• _DATASET CONTENT_:
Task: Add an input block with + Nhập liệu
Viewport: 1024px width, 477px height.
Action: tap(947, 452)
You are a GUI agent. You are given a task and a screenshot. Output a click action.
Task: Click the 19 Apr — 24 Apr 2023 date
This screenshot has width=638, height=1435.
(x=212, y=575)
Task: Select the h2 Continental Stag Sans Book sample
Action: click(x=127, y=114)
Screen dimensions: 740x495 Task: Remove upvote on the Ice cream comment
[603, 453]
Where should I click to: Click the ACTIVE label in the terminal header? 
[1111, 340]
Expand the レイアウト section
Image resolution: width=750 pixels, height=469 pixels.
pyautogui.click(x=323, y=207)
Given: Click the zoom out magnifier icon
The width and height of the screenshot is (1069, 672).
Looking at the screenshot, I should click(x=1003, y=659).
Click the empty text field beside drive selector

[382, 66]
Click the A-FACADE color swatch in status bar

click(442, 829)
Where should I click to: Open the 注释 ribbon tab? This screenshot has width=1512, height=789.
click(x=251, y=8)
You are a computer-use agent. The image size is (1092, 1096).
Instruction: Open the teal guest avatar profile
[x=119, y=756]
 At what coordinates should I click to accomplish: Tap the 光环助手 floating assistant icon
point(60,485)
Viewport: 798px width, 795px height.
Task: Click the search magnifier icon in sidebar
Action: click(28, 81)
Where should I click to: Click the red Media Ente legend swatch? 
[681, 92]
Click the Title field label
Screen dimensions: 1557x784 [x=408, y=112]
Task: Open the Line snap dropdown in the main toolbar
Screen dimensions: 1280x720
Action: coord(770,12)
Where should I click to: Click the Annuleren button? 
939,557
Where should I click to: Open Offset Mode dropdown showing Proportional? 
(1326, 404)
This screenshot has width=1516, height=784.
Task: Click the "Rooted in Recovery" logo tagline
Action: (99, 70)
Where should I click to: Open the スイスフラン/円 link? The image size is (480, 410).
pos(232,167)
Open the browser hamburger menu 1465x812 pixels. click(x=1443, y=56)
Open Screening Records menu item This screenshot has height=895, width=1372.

• _PROMPT_: Which lines in the rows above contain the string "size"? Copy out each of them. Case counts, so match capitals and lowercase precisely.

• _WRITTEN REPLY_:
You are a computer-use agent. The image size is (1092, 1096).
Where should I click to: Open the スイスフラン/円 link? The image size is (480, 410).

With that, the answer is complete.